The study was approved by the Ethical Committee of the University Hospital Brno under the ref. no. 15-31834A. All patients involved in the study provided their written informed consent to the research use of their samples.
RNA-Seq data processing for differential genes expression analysis
Processed reads were mapped to the hg38 human genome reference using STAR, a splice-aware aligner (Dobin et al., 2013). We chose the genome reference over the transcriptome as recommended by best practices for RNA-Seq data when non-canonical junctions and fusion transcripts are of interest (Conesa et al., 2016). The parameters of the STAR aligner were set to default settings according to best practices.

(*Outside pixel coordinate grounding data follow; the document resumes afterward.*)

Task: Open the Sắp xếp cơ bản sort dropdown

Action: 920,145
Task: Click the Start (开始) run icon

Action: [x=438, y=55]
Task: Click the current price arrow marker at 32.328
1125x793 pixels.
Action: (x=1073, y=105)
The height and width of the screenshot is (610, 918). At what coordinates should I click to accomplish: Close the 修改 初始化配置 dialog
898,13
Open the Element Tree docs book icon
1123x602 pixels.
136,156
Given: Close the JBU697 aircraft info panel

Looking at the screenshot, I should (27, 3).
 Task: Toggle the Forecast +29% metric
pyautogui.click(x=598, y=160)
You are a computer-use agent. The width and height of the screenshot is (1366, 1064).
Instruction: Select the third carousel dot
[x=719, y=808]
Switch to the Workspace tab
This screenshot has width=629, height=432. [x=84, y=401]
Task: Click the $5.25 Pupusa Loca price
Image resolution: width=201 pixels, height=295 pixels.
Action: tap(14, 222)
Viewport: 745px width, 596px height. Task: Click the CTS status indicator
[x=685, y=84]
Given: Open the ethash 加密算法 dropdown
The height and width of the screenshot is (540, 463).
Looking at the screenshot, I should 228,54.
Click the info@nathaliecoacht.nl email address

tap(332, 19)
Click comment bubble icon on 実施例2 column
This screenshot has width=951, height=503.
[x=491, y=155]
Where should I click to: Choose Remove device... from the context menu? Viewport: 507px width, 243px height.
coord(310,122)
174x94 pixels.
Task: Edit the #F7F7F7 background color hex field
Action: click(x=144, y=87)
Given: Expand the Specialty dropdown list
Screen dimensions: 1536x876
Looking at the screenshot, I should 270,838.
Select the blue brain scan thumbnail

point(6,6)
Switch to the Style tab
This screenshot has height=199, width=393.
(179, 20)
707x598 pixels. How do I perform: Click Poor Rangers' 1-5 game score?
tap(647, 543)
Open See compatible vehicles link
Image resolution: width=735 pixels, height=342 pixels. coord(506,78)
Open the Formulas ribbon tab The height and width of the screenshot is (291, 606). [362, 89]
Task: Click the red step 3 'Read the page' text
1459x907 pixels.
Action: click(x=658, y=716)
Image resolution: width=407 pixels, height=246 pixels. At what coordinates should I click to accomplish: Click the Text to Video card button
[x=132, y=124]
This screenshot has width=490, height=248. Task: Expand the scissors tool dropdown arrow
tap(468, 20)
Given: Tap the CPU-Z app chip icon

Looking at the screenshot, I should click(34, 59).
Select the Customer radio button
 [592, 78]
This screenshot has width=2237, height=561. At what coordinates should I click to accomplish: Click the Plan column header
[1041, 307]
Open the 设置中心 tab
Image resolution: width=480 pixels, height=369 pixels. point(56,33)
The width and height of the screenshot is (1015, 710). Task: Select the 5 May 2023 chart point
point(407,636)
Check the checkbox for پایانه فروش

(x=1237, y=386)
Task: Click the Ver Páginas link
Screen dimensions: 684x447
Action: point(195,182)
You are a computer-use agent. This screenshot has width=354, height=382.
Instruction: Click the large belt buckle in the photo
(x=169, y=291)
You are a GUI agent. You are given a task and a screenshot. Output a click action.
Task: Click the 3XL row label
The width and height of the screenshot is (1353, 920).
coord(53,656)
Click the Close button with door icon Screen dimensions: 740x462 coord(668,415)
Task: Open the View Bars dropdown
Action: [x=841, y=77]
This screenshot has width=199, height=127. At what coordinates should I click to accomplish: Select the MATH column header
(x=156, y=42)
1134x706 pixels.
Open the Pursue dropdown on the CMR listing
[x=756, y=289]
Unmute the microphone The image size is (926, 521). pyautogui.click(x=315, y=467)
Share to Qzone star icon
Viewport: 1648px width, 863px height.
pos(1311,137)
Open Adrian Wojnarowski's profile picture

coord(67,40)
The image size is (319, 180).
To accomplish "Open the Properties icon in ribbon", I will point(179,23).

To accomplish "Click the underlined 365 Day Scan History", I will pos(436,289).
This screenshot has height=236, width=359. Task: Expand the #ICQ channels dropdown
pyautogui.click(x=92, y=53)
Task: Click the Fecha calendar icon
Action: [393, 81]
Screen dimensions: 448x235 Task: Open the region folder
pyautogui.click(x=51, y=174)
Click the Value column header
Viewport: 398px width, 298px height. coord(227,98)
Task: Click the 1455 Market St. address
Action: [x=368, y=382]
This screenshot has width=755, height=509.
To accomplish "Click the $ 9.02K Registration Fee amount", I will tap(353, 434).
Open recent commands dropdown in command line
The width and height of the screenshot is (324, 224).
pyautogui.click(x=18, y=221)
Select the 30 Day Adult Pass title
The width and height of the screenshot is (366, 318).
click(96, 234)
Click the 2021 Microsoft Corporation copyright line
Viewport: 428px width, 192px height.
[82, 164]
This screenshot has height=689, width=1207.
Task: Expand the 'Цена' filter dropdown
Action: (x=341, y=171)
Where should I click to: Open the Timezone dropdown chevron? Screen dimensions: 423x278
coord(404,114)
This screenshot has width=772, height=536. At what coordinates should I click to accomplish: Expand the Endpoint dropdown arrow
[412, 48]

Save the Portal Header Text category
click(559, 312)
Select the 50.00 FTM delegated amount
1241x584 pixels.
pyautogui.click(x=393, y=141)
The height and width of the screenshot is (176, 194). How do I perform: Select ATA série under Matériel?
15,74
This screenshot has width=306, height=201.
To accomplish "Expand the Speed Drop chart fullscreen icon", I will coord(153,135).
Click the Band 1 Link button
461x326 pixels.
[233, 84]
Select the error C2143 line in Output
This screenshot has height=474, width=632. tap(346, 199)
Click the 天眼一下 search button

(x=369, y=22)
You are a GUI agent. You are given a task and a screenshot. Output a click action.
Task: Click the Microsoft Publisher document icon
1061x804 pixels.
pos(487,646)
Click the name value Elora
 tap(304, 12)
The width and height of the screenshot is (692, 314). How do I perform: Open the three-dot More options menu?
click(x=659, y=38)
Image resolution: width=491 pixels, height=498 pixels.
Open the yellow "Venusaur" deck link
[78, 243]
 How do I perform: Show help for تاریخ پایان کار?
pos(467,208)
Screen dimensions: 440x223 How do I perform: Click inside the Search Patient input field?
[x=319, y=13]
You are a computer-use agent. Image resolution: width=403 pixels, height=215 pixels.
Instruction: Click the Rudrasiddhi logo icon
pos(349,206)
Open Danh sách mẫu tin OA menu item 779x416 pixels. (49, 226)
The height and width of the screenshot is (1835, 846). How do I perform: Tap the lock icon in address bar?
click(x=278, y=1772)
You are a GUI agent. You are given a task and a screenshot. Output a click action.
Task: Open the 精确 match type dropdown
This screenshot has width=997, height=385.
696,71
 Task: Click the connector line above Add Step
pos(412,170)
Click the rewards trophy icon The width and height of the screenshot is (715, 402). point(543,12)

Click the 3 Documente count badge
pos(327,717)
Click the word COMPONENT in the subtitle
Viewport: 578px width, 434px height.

Gene expression analysis from RNA-Seq data is based on counting reads covering gene regions (defined by reference relative GTF file) and statistical analysis of these read counts. In the first step, we used an htseq-count script (Anders, Pyl & Huber, 2015), which efficiently counts reads that align to or overlap with more than one gene. For this purpose, the software parameter union was applied. The reads were then assigned to gene regions irrespective of DNA strand orientation. A read count table was used as an input for consequent statistical analysis of differential gene expression; low-expressed genes were filtered out from the dataset to decrease dataset complexity and avoid FP. Of the ten CLL cases in our cohort, we expected at least six samples to be covered by at least one read. However, these criteria can be modified in the pipeline according to the actual dataset analyzed. Pre-filtered read count table was then normalized using the rpkm() function from edgeR Bioconductor package (Robinson, McCarthy & Smyth, 2010). The function applies the RPKM (reads per kilobase per million mapped reads) method, which performs data normalization based on a read length and a total number of sequencing reads with respect to gene length. Obtained log2 scale normalized expressions were subjected to further computational steps, for which we developed a novel statistical pairwise comparison (PComp) approach that allows obtaining a gene expression profile of individual samples.
Design and evaluation of novel statistical approach PComp
For the read count (expression) table resulting from RNA-Seq data processing steps, linear regression model with confidence bands containing expression values for all possible sample combinations (i.e., T1–T2, …, T1–T10) was applied to identify gene outliers in particular sample. Only genes constantly lying outside these bands in all possible sample combination were stored. In the next step, one sample t-test was applied to assess the p.value to every single gene outlier in a given sample according to the gene expression in the rest of the samples. All gene candidates with significant p.value that can be specified manually (default 0.05) were considered as differentially expressed. Graphical representation of PComp algorithm is depicted in Fig. 2 with artificial expression values. Obtained results were compared to the transcriptomic array results representing a gold standard for gene expression analysis.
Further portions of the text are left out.